Che sarebbe stata una bella giornata era chiaro già dalla mattina, al Ducale, con centinaia di persone a commuoversi a sentir parlare il presidente dei partigiani, Raimondo Ricci, e l'allora capo della camera del lavoro genovese, poi sindaco, Fulvio Cerofolini che ha annunciato il fallimento della provocazione dei post-fascisti: volevano tenere un convegno revisionista (a sentire La Russa gli eversori erano i ragazzi con la maglietta a striscie) proprio all'hotel Bristol che fu sede del Cln. Ma la direzione dell'albergo ha declinato l'offerta. «E' un corteo di lavoratori - spiega a Liberazione, Sergio Olivieri, segretario di Rifondazione in Liguria - Genova è attraversata da molti conflitti, diffusi e interessanti, ed ha un ampio tessuto popolare». Fincantieri, gli appalti della multiutility Iride, la Tirrenia in via di privatizzazione e svendita, i tagli al welfare, l'inceneritore a Scarpino, la Gronda: ecco i nomi delle vertenze genovesi. Quando li vedi sfilare dietro gli spezzoni delle categorie, donne e uomini di ogni età, ti accorgi che la memoria è forte perché non è l'unica posta in gioco della giornata. Fiom e portuali gli spezzoni più consistenti. Sono le prove generali dello sciopero generale che «qui è slittato a domani per non sovrapporsi alla festa patronale», spiega Enrico Panini della Cgil nazionale. E quando vedi perfino le bandiere del partito socialista ti rendi conto di quanto sia viva nel dna cittadino l'orgoglio per quel 30 giugno. Solo due le bandiere del Pd ma la segretaria dei giovani democrat giura che il partito c'è e che non c'è contraddizione tra questa piazza e il partito che dice Sì a Pomigliano, «purché da Pomigliano non si sposti». Ma sa benissimo che non sarà così. «Sai, io c'ero - ricorda Andrea Gallo, partigiano e poi prete a "Sanbe", la comunità di S.Benedetto al Porto - muoversi da prete era un casino ma io venni con mio fratello comandante di brigata partigiana». E arrivò in piazza proprio mentre la celere di Padova - altro filo "nero" con l'epoca - cominciò a suonarle e poi a prenderle. Don Gallo, anche oggi, sente il magnetismo della partecipazione dal basso e ne cerca le tracce.

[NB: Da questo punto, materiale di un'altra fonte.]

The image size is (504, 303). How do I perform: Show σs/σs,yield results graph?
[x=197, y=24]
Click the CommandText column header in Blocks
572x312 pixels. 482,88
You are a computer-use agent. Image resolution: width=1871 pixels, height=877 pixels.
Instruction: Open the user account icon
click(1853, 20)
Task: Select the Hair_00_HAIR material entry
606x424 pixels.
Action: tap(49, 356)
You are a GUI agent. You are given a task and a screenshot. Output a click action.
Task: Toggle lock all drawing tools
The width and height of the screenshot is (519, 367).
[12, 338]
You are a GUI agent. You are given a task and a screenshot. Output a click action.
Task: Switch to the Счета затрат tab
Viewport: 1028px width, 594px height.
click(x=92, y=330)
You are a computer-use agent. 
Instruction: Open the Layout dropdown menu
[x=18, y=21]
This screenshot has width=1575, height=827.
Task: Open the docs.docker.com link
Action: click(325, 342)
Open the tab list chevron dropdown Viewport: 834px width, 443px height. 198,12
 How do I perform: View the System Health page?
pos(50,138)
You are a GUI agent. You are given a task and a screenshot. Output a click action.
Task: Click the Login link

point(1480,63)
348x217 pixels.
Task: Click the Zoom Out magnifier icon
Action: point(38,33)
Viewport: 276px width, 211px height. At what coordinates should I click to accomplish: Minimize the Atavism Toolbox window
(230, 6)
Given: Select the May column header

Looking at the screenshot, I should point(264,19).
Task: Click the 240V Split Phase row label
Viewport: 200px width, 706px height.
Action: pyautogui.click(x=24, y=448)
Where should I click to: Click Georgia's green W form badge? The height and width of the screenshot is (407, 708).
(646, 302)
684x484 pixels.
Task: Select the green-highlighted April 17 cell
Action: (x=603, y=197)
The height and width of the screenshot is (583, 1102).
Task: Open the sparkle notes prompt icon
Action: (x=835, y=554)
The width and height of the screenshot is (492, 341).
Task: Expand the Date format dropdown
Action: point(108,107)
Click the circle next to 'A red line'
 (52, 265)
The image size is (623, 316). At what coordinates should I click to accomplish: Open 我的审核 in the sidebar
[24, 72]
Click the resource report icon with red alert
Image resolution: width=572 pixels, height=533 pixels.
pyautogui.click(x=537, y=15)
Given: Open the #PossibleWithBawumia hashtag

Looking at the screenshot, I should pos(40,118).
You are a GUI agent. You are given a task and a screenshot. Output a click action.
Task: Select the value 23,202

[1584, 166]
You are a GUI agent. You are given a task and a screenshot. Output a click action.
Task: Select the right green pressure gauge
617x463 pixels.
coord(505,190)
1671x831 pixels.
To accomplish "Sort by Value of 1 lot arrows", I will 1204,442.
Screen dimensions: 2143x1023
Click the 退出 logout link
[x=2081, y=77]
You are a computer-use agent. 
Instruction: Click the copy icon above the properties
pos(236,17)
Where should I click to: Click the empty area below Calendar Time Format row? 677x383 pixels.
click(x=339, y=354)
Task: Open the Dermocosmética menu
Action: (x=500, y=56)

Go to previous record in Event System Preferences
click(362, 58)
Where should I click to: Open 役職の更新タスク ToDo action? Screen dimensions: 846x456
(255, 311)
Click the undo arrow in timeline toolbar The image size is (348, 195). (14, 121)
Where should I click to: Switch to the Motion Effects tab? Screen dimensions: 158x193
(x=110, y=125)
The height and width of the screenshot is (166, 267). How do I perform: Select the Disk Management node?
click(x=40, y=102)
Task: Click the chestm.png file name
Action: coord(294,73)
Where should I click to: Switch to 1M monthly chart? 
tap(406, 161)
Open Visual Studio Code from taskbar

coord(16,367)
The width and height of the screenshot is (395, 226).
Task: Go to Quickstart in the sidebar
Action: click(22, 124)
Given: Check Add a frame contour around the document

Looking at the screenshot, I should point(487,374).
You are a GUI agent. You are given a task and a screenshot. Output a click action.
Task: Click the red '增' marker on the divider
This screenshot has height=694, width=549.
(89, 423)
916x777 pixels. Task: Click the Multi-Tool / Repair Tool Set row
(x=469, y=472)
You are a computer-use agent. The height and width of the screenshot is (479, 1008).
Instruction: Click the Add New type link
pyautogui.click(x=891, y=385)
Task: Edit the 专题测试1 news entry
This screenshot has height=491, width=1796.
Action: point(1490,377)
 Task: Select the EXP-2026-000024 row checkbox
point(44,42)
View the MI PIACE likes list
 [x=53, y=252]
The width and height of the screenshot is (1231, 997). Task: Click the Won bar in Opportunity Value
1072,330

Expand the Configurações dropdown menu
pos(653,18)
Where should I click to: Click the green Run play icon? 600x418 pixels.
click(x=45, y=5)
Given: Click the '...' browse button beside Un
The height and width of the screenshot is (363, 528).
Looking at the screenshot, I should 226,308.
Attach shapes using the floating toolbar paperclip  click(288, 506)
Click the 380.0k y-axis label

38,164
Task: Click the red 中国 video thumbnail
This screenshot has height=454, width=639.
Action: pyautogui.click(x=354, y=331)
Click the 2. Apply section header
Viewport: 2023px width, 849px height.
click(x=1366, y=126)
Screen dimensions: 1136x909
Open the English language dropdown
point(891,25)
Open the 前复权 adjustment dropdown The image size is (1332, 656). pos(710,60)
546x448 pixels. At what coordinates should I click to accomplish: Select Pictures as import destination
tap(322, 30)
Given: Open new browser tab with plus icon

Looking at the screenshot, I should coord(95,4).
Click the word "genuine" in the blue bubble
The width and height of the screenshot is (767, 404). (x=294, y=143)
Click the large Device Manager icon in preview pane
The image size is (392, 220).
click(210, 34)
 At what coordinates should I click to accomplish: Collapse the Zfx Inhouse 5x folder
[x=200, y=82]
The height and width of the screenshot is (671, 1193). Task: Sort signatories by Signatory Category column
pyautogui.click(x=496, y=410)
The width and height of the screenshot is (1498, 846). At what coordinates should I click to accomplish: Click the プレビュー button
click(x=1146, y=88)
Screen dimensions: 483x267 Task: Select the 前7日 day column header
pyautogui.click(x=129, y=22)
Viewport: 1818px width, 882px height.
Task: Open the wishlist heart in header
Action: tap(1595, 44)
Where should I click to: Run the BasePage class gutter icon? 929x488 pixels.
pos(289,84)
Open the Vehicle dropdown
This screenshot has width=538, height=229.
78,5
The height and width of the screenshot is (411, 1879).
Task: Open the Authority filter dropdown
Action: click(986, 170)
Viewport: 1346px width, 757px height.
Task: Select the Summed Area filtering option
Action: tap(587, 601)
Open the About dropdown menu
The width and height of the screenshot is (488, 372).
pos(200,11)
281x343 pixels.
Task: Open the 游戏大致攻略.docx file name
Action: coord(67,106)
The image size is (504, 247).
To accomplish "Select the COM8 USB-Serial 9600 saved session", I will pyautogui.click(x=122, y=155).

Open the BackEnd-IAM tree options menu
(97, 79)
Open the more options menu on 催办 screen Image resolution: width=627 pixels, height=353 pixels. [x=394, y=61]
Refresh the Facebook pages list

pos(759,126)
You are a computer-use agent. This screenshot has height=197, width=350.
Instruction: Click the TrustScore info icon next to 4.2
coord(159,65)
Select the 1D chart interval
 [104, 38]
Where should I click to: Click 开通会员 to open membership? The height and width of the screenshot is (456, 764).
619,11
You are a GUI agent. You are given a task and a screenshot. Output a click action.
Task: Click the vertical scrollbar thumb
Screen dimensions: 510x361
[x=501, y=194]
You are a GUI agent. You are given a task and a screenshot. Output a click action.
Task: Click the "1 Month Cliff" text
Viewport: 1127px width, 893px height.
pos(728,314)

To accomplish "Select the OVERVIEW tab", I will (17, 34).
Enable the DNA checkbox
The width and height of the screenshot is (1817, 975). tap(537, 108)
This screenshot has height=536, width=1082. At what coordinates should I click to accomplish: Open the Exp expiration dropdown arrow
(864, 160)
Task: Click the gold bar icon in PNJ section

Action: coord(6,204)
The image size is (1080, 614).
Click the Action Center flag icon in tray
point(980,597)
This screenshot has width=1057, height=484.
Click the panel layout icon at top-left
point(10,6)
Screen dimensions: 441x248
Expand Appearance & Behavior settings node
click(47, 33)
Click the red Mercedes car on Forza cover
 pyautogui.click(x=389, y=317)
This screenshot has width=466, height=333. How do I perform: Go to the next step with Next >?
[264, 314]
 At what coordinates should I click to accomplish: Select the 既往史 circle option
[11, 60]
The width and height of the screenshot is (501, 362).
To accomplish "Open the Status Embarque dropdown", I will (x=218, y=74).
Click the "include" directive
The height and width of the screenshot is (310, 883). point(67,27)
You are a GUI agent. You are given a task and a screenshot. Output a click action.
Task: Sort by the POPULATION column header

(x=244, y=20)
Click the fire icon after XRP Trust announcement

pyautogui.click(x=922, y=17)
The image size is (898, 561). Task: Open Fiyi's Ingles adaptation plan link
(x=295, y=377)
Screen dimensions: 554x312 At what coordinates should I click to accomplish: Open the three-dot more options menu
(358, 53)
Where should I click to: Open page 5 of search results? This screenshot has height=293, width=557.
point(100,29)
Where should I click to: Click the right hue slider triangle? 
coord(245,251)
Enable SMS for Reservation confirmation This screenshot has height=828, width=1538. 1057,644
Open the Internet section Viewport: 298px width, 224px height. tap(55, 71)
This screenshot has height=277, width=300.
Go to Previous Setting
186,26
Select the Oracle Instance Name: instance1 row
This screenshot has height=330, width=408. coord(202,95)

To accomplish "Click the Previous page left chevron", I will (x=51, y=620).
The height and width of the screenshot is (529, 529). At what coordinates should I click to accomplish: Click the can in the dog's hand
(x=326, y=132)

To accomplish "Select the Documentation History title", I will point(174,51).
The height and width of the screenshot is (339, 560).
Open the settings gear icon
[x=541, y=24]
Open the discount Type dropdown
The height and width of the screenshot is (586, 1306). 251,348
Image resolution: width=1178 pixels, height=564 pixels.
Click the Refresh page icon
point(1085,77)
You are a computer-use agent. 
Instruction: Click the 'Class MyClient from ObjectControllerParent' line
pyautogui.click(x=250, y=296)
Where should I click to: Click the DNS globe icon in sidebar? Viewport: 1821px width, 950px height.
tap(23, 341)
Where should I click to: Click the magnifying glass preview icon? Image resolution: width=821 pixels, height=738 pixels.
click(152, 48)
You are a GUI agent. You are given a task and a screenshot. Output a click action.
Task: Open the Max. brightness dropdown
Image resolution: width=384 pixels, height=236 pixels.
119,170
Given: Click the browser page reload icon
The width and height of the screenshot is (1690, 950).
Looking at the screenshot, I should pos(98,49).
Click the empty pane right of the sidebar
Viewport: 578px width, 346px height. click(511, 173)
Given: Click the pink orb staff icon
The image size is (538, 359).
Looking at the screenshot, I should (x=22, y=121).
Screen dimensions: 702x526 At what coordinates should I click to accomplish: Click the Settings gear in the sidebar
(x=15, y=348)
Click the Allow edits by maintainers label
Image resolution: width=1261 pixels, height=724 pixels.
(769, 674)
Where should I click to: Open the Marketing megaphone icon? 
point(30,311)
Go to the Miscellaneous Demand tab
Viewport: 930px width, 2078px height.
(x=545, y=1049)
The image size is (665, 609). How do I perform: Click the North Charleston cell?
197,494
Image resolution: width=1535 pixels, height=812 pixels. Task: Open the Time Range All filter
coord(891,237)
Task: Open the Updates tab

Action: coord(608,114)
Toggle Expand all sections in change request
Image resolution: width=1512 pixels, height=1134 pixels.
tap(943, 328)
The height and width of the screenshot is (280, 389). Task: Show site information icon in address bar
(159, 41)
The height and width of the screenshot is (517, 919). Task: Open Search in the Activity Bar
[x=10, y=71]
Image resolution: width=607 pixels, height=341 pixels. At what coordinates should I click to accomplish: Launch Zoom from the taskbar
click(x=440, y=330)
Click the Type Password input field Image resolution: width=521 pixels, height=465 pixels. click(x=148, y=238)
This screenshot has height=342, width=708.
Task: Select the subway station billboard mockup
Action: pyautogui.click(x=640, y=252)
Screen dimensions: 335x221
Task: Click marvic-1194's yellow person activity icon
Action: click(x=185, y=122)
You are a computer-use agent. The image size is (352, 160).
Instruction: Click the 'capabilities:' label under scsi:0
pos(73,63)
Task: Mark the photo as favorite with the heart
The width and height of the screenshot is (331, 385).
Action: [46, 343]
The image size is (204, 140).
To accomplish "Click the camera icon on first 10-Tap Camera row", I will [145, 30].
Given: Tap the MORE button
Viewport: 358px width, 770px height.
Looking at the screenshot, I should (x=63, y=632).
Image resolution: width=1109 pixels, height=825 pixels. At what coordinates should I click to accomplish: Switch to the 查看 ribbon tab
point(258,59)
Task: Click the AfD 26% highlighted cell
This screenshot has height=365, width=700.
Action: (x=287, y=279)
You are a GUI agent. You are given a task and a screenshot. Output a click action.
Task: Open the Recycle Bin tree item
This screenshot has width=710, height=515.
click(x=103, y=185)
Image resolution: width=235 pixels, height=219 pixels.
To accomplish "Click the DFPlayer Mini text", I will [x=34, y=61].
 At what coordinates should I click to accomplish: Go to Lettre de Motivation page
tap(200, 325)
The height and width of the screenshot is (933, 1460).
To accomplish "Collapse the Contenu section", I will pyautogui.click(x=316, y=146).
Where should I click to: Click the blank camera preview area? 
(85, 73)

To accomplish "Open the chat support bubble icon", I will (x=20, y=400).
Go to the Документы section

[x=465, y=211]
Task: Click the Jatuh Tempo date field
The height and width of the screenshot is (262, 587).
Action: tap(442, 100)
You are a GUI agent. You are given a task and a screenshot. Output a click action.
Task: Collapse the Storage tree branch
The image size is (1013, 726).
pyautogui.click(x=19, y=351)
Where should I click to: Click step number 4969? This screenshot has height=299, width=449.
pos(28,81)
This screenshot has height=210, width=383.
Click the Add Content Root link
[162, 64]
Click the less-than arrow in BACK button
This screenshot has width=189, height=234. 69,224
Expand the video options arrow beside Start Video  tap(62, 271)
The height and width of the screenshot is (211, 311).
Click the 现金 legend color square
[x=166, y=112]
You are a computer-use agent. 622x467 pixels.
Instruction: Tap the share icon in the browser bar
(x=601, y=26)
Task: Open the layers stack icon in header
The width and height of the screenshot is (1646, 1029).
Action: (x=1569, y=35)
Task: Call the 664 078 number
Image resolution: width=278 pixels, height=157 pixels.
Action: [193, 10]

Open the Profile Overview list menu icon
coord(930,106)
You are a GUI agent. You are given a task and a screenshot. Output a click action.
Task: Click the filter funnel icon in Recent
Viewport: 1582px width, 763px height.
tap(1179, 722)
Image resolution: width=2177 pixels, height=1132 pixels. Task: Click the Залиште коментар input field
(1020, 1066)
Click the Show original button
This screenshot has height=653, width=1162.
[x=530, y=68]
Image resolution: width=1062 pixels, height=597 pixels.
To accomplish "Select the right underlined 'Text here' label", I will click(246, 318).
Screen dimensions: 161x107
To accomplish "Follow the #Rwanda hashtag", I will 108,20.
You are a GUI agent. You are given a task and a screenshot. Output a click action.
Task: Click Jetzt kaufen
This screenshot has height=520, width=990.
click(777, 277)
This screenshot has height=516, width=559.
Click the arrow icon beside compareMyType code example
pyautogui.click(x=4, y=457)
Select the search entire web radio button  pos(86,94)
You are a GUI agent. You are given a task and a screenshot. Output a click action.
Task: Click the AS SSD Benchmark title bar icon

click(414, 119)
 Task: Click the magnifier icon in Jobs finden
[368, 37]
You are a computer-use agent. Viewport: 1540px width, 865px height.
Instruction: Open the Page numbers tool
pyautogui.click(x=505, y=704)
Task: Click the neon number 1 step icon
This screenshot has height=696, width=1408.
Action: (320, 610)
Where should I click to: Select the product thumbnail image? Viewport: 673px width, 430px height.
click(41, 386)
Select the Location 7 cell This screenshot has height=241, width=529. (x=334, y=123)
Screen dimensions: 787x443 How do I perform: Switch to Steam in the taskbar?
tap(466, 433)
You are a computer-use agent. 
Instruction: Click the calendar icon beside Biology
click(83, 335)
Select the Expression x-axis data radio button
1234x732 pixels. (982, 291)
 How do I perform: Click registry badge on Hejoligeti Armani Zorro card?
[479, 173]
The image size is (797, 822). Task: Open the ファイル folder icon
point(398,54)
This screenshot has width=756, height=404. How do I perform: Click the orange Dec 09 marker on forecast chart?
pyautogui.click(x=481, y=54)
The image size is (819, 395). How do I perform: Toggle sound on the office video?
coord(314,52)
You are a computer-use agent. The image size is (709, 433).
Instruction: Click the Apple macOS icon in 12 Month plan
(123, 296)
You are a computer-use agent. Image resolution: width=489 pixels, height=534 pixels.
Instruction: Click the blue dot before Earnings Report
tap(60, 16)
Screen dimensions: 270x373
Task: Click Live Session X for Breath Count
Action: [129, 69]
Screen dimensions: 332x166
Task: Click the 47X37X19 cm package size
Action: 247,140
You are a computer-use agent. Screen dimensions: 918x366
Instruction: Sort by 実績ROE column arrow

Il premier golpista, la Chiesa reazionaria, il fascismo che ritorna: non serve una laurea in scienze politiche per capire che punti di contatto - mezzo secolo dopo - non mancano: «Oggi i reduci di Salò stanno addirittura al governo - dice anche Antonio Bruno, capogruppo Prc a Tursi - e la loro politica economica mette a rischio i diritti e il welfare di tutti». Si replica sabato con un appuntamento antifascista a De Ferrari. Manca solo l'onda inarrestabile di quei giorni. Ma ancora per quanto?